**Work instructions**. Your task is to copy every record exactly.

(Saved entries)
'''

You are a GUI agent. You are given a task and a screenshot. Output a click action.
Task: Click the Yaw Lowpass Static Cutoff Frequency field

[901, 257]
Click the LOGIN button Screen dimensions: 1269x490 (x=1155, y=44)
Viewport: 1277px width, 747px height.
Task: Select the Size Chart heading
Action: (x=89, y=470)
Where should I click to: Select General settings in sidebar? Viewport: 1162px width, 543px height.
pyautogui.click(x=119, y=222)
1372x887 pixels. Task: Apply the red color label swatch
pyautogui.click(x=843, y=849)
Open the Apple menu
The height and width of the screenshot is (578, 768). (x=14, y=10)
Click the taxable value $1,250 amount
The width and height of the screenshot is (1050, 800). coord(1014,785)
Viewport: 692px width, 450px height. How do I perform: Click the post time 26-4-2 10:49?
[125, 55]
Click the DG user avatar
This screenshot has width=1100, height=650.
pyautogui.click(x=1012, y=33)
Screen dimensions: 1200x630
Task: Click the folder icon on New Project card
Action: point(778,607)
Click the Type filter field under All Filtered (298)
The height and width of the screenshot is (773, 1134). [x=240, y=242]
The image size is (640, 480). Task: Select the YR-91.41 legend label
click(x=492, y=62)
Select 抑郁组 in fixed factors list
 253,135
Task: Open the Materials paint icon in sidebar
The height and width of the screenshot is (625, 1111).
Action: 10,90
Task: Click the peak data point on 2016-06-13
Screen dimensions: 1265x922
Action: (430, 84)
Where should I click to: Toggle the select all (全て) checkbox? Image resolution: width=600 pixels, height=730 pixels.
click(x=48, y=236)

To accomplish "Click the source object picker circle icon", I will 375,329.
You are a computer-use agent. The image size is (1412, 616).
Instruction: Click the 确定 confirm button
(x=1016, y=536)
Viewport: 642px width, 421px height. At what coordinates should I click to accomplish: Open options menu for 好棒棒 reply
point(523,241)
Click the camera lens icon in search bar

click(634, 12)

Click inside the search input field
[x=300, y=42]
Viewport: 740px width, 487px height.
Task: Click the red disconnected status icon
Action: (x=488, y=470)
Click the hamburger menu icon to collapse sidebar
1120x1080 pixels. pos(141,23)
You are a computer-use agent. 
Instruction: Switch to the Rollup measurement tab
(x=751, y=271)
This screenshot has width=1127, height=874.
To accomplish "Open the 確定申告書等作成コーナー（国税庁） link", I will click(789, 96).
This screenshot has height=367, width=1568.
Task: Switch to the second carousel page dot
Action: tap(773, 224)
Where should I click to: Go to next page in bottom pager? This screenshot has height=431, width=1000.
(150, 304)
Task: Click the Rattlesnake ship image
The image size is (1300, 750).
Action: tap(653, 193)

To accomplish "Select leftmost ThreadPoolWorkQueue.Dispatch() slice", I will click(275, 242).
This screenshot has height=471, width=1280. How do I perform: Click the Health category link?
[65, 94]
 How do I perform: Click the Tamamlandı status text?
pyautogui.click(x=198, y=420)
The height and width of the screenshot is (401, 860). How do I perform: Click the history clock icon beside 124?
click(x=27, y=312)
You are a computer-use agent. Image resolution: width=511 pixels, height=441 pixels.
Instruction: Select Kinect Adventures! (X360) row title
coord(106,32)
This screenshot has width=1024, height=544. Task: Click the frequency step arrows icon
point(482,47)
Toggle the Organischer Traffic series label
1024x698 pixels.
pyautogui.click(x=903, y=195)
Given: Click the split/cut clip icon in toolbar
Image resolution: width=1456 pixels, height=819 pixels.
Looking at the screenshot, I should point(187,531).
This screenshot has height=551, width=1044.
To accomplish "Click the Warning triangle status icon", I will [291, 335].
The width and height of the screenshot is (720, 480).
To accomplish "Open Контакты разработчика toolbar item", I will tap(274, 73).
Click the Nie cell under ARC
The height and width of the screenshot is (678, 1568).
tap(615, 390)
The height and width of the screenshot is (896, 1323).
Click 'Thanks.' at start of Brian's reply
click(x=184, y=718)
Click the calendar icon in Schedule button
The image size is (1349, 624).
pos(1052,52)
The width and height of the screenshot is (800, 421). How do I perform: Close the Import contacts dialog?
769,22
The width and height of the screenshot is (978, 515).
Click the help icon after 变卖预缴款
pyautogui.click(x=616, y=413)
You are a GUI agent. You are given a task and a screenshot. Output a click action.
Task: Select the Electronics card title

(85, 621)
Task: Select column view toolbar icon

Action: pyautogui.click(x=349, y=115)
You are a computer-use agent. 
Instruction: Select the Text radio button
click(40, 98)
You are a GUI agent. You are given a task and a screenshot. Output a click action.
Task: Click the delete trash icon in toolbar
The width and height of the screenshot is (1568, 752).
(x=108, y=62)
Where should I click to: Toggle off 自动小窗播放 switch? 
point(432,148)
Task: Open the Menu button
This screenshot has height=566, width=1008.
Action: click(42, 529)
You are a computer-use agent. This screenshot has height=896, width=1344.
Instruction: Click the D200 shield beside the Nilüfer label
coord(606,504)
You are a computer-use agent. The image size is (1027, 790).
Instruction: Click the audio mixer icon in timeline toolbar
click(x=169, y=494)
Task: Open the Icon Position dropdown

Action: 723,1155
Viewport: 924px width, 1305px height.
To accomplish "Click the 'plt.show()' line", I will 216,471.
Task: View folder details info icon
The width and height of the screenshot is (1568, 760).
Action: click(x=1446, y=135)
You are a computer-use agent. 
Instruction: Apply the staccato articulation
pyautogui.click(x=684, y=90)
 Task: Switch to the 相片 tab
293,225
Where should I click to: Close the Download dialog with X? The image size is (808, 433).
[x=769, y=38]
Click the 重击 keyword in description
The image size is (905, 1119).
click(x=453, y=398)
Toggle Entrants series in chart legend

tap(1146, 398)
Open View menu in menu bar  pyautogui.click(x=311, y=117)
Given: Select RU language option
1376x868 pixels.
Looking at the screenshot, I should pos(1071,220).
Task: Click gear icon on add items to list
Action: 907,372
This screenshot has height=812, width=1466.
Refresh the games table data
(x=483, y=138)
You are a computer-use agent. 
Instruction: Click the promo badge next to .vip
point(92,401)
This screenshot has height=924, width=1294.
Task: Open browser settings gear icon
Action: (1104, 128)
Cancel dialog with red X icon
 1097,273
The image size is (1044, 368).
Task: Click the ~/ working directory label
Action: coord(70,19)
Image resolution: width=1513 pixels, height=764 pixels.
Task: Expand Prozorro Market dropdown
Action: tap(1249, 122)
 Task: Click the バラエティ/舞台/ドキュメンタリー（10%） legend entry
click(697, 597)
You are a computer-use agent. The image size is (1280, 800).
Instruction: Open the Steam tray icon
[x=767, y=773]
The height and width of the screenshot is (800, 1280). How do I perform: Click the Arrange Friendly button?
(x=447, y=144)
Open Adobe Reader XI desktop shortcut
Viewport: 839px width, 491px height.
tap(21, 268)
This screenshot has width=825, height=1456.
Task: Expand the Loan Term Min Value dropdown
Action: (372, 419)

'''

**Exercise output**.
You are a GUI agent. You are given a task and a screenshot. Output a click action.
Task: Click the Yaw Lowpass Static Cutoff Frequency field

[901, 257]
Click the LOGIN button Screen dimensions: 1269x490 (x=1155, y=44)
Viewport: 1277px width, 747px height.
Task: Select the Size Chart heading
Action: (x=89, y=470)
Where should I click to: Select General settings in sidebar? Viewport: 1162px width, 543px height.
pyautogui.click(x=119, y=222)
1372x887 pixels. Task: Apply the red color label swatch
pyautogui.click(x=843, y=849)
Open the Apple menu
The height and width of the screenshot is (578, 768). (x=14, y=10)
Click the taxable value $1,250 amount
The width and height of the screenshot is (1050, 800). coord(1014,785)
Viewport: 692px width, 450px height. How do I perform: Click the post time 26-4-2 10:49?
[125, 55]
Click the DG user avatar
This screenshot has width=1100, height=650.
pyautogui.click(x=1012, y=33)
Screen dimensions: 1200x630
Task: Click the folder icon on New Project card
Action: point(778,607)
Click the Type filter field under All Filtered (298)
The height and width of the screenshot is (773, 1134). [x=240, y=242]
The image size is (640, 480). Task: Select the YR-91.41 legend label
click(x=492, y=62)
Select 抑郁组 in fixed factors list
 253,135
Task: Open the Materials paint icon in sidebar
The height and width of the screenshot is (625, 1111).
Action: 10,90
Task: Click the peak data point on 2016-06-13
Screen dimensions: 1265x922
Action: (430, 84)
Where should I click to: Toggle the select all (全て) checkbox? Image resolution: width=600 pixels, height=730 pixels.
click(x=48, y=236)

To accomplish "Click the source object picker circle icon", I will 375,329.
You are a computer-use agent. The image size is (1412, 616).
Instruction: Click the 确定 confirm button
(x=1016, y=536)
Viewport: 642px width, 421px height. At what coordinates should I click to accomplish: Open options menu for 好棒棒 reply
point(523,241)
Click the camera lens icon in search bar

click(634, 12)

Click inside the search input field
[x=300, y=42]
Viewport: 740px width, 487px height.
Task: Click the red disconnected status icon
Action: (x=488, y=470)
Click the hamburger menu icon to collapse sidebar
1120x1080 pixels. pos(141,23)
You are a computer-use agent. 
Instruction: Switch to the Rollup measurement tab
(x=751, y=271)
This screenshot has width=1127, height=874.
To accomplish "Open the 確定申告書等作成コーナー（国税庁） link", I will click(789, 96).
This screenshot has height=367, width=1568.
Task: Switch to the second carousel page dot
Action: tap(773, 224)
Where should I click to: Go to next page in bottom pager? This screenshot has height=431, width=1000.
(150, 304)
Task: Click the Rattlesnake ship image
The image size is (1300, 750).
Action: tap(653, 193)

To accomplish "Select leftmost ThreadPoolWorkQueue.Dispatch() slice", I will click(275, 242).
This screenshot has height=471, width=1280. How do I perform: Click the Health category link?
[65, 94]
 How do I perform: Click the Tamamlandı status text?
pyautogui.click(x=198, y=420)
The height and width of the screenshot is (401, 860). How do I perform: Click the history clock icon beside 124?
click(x=27, y=312)
You are a computer-use agent. Image resolution: width=511 pixels, height=441 pixels.
Instruction: Select Kinect Adventures! (X360) row title
coord(106,32)
This screenshot has width=1024, height=544. Task: Click the frequency step arrows icon
point(482,47)
Toggle the Organischer Traffic series label
1024x698 pixels.
pyautogui.click(x=903, y=195)
Given: Click the split/cut clip icon in toolbar
Image resolution: width=1456 pixels, height=819 pixels.
Looking at the screenshot, I should point(187,531).
This screenshot has height=551, width=1044.
To accomplish "Click the Warning triangle status icon", I will [291, 335].
The width and height of the screenshot is (720, 480).
To accomplish "Open Контакты разработчика toolbar item", I will tap(274, 73).
Click the Nie cell under ARC
The height and width of the screenshot is (678, 1568).
tap(615, 390)
The height and width of the screenshot is (896, 1323).
Click 'Thanks.' at start of Brian's reply
click(x=184, y=718)
Click the calendar icon in Schedule button
The image size is (1349, 624).
pos(1052,52)
The width and height of the screenshot is (800, 421). How do I perform: Close the Import contacts dialog?
769,22
The width and height of the screenshot is (978, 515).
Click the help icon after 变卖预缴款
pyautogui.click(x=616, y=413)
You are a GUI agent. You are given a task and a screenshot. Output a click action.
Task: Select the Electronics card title

(85, 621)
Task: Select column view toolbar icon

Action: pyautogui.click(x=349, y=115)
You are a computer-use agent. 
Instruction: Select the Text radio button
click(40, 98)
You are a GUI agent. You are given a task and a screenshot. Output a click action.
Task: Click the delete trash icon in toolbar
The width and height of the screenshot is (1568, 752).
(x=108, y=62)
Where should I click to: Toggle off 自动小窗播放 switch? 
point(432,148)
Task: Open the Menu button
This screenshot has height=566, width=1008.
Action: click(42, 529)
You are a computer-use agent. This screenshot has height=896, width=1344.
Instruction: Click the D200 shield beside the Nilüfer label
coord(606,504)
You are a computer-use agent. The image size is (1027, 790).
Instruction: Click the audio mixer icon in timeline toolbar
click(x=169, y=494)
Task: Open the Icon Position dropdown

Action: 723,1155
Viewport: 924px width, 1305px height.
To accomplish "Click the 'plt.show()' line", I will 216,471.
Task: View folder details info icon
The width and height of the screenshot is (1568, 760).
Action: click(x=1446, y=135)
You are a computer-use agent. 
Instruction: Apply the staccato articulation
pyautogui.click(x=684, y=90)
 Task: Switch to the 相片 tab
293,225
Where should I click to: Close the Download dialog with X? The image size is (808, 433).
[x=769, y=38]
Click the 重击 keyword in description
The image size is (905, 1119).
click(x=453, y=398)
Toggle Entrants series in chart legend

tap(1146, 398)
Open View menu in menu bar  pyautogui.click(x=311, y=117)
Given: Select RU language option
1376x868 pixels.
Looking at the screenshot, I should pos(1071,220).
Task: Click gear icon on add items to list
Action: 907,372
This screenshot has height=812, width=1466.
Refresh the games table data
(x=483, y=138)
You are a computer-use agent. 
Instruction: Click the promo badge next to .vip
point(92,401)
This screenshot has height=924, width=1294.
Task: Open browser settings gear icon
Action: (1104, 128)
Cancel dialog with red X icon
 1097,273
The image size is (1044, 368).
Task: Click the ~/ working directory label
Action: coord(70,19)
Image resolution: width=1513 pixels, height=764 pixels.
Task: Expand Prozorro Market dropdown
Action: tap(1249, 122)
 Task: Click the バラエティ/舞台/ドキュメンタリー（10%） legend entry
click(697, 597)
You are a computer-use agent. The image size is (1280, 800).
Instruction: Open the Steam tray icon
[x=767, y=773]
The height and width of the screenshot is (800, 1280). How do I perform: Click the Arrange Friendly button?
(x=447, y=144)
Open Adobe Reader XI desktop shortcut
Viewport: 839px width, 491px height.
tap(21, 268)
This screenshot has width=825, height=1456.
Task: Expand the Loan Term Min Value dropdown
Action: (372, 419)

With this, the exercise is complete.